The new government bill would allow the enforced detention of people who are mentally ill, even if they have not committed any crime. Writing in the British Medical Journal, the doctors say it would therefore place them within the boundary of needing compulsory psychiatric treatment.
They said: “What prisoner will engage in an anger management course or a sex offender programme with the prospect of compulsory indefinite detention and transfer to a secure psychiatric hospital? What potential patient with a violent thought will dare seek help from a doctor?”
The bill also suggests strengthening powers established in 1983 to ensure patients have therapy once they are released back into the community. The desire to change the law was largely driven by Michael Stone’s 1998 conviction for the murders of Lin and Megan Russell.
But the bill simplifies the criteria for mental disorder. Dr Crichton, of Royal Edinburgh Hospital, and Dr Darjee, of the University of Edinburgh, highlight in particular the identification of sexual deviance as a category where treatment should be compulsory.
There is provision for supervised community treatment but they say it lacks the appropriate safeguards. They said: “The group of people with the responsibility for the detention of patients is widened, despite what they say is a lack of clear guidance detailing how this would work in practice. And the test which determines whether a patient should be detained is being replaced with a broader one as the old test was seen to limit the ability to detain patients.”

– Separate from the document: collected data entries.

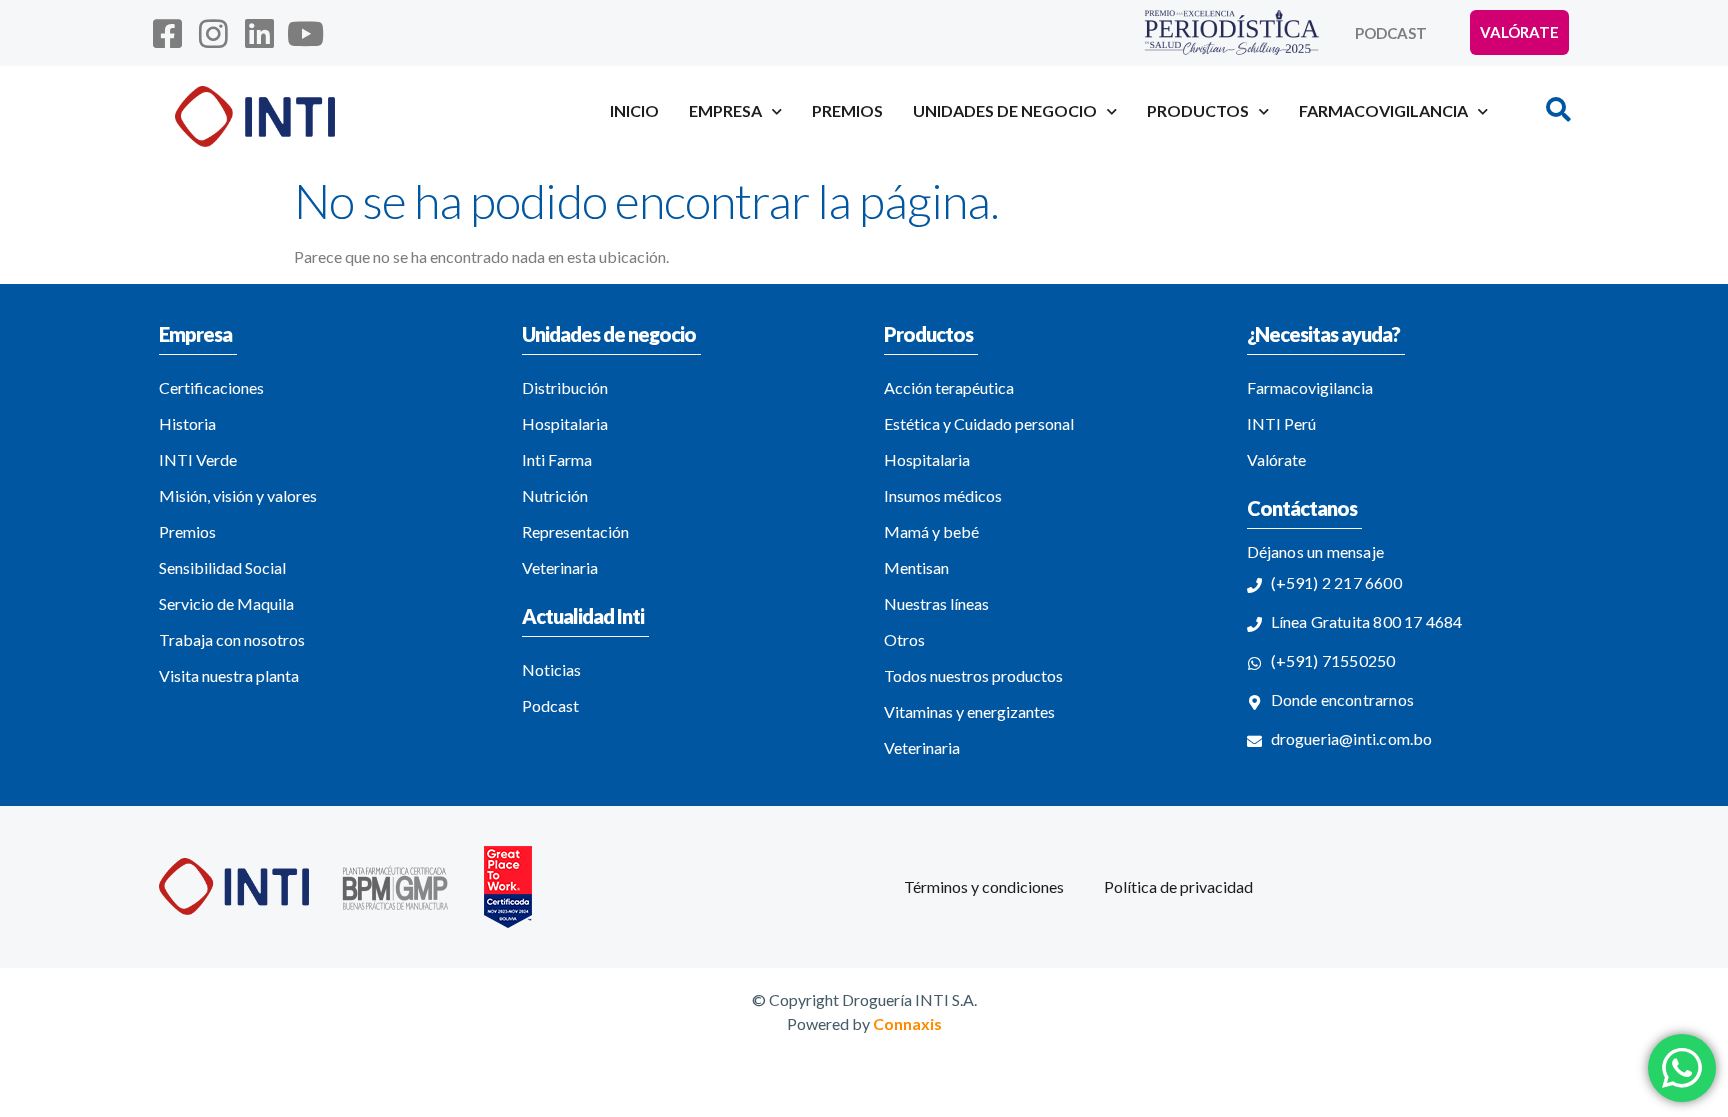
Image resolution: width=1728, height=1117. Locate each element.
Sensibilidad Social (222, 567)
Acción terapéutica (949, 387)
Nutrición (555, 495)
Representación (575, 531)
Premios (847, 110)
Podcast (1391, 33)
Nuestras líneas (936, 603)
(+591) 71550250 (1333, 660)
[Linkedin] (259, 33)
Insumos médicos (943, 495)
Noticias (551, 669)
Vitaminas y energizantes (969, 711)
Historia (187, 423)
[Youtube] (306, 33)
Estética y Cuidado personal (979, 423)
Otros (904, 639)
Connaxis (907, 1023)
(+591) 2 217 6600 (1336, 582)
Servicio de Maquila (226, 603)
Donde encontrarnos (1343, 699)
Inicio (634, 110)
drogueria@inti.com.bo (1352, 738)
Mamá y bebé (931, 531)
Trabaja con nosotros (232, 639)
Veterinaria (560, 567)
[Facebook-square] (167, 33)
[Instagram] (213, 33)
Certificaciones (211, 387)
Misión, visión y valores (238, 495)
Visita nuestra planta (229, 675)
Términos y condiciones (984, 886)
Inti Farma (557, 459)
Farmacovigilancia (1310, 387)
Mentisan (916, 567)
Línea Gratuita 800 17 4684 (1367, 621)
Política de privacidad (1178, 886)
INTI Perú (1281, 423)
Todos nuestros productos (973, 675)
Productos (928, 334)
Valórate (1276, 459)
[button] (1558, 109)
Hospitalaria (565, 423)
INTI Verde (198, 459)
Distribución (565, 387)
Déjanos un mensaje (1316, 551)
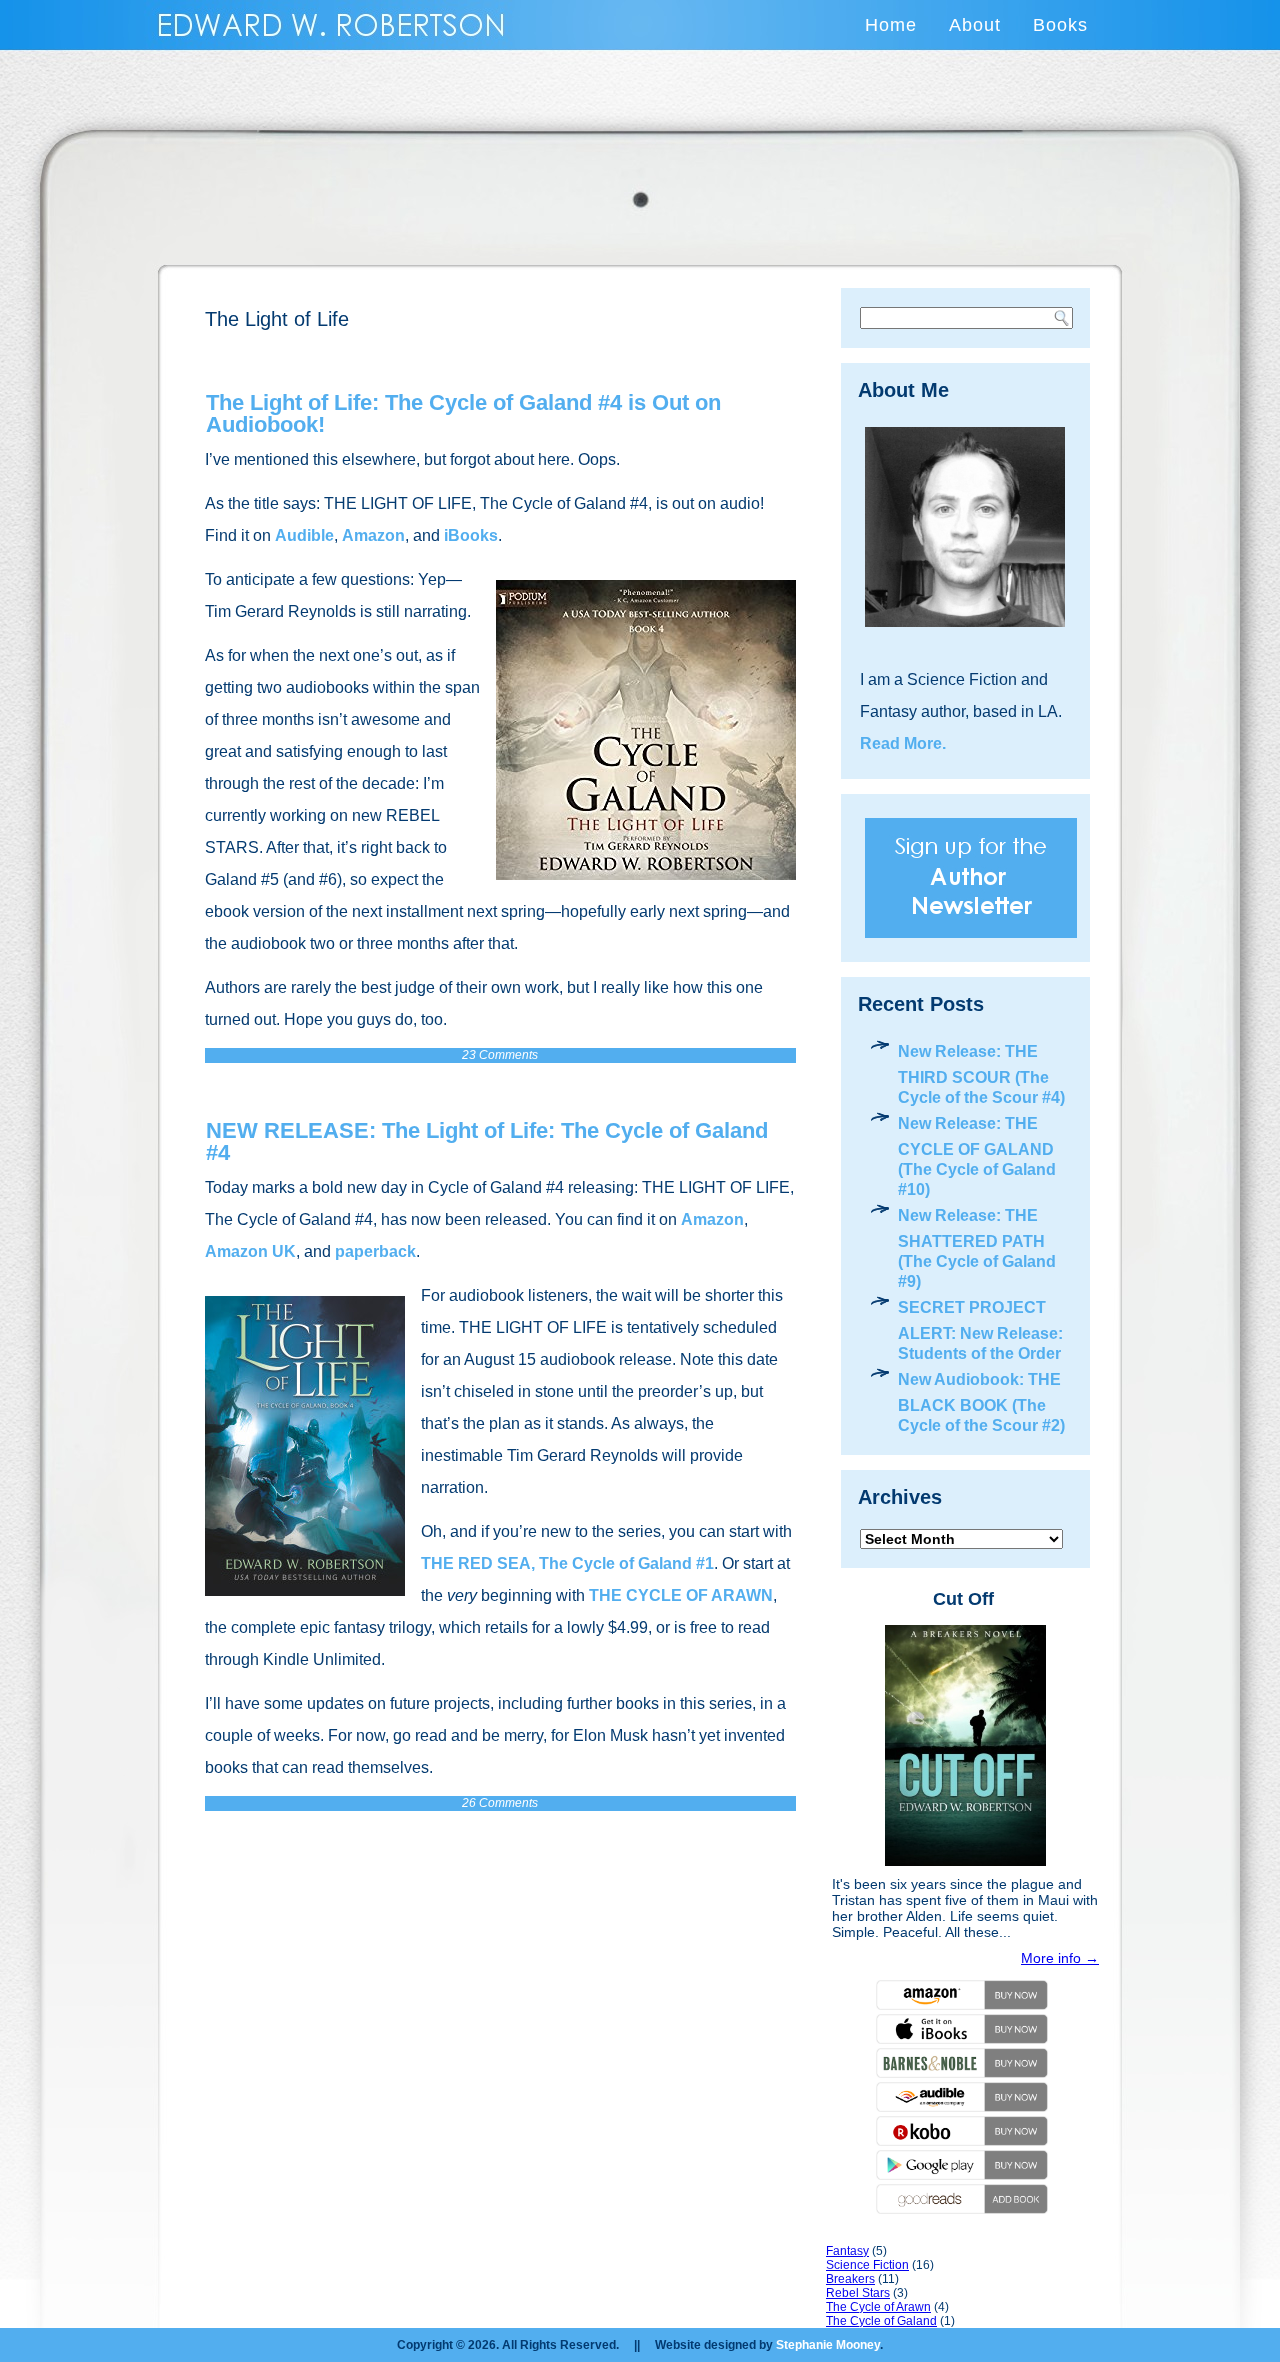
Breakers (850, 2279)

They argue the government is focusing too much on public safety and that paradoxically that will increase the risk to the public. They say the rate of violence in those with mental disorders actually mirrors the rate of violence of those in the same social group. Treating violent and sexual offenders medically is, they say, unlikely to make them change their ways unless the aim is a very long preventative detention.
They also say there is too much focus on individual high profile tragedies, for example, the failings in the mental health care of John Barrett, a paranoid schizophrenic who in 2004 stabbed Denis Finnegan to death as he cycled in Richmond Park. They said: “Results from the National Confidential Inquiry identified only 12 cases, 6% of a sample, where respondents involved in the care of a mentally ill perpetrator believed different legal powers may have made a homicide less likely.”
The authors agree the best way for mental health to protect the public is the provision of comprehensive services, but say the government needs to be realistic about what can be offered. They said: “The fundamental flaw in the proposed legislation, as it was in the two preceding unsuccessful bills, is the government’s belief that mental health law is a worthy vehicle to enhance public protection – a belief that has been extensively criticised.”
They point to Scotland where the Executive has successfully implemented mental health legislation after keeping the focus on care and treatment. Yet in England and Wales new mental health legislation has faltered because of a confusion of purpose. They say mental health services should be seen as a support for criminal justice agencies and the law when appropriate.
Added Dr Crichton and Dr Darjee: “Efforts for reform will fail if mental health legislation is wrongly identified as a principal mechanism for enhancing public safety.”
Current laws do not allow people with severe personality disorders who have committed no offence to be detained. The government wants to give the right to force patients who have been released into the community to take their medication, even if they do not want to. It also wants to allow the detention of people with personality orders who are described as untreatable, even if they have not committed a crime.
The bill was promised in the Queen’s Speech and comes after previous attempts to change the act were thwarted by opposition from campaigners and doctors. The government published a draft Mental Health Bill in 2002, but dropped it last March.
Instead of replacing the old laws, the latest bill proposes amending the existing Mental Health Act from 1983. About 50 Labour MPs have already signalled their intention to oppose the bill, which would apply to England and Wales. The changes would affect about 14,000 of the 600,000 people who use mental health services each year.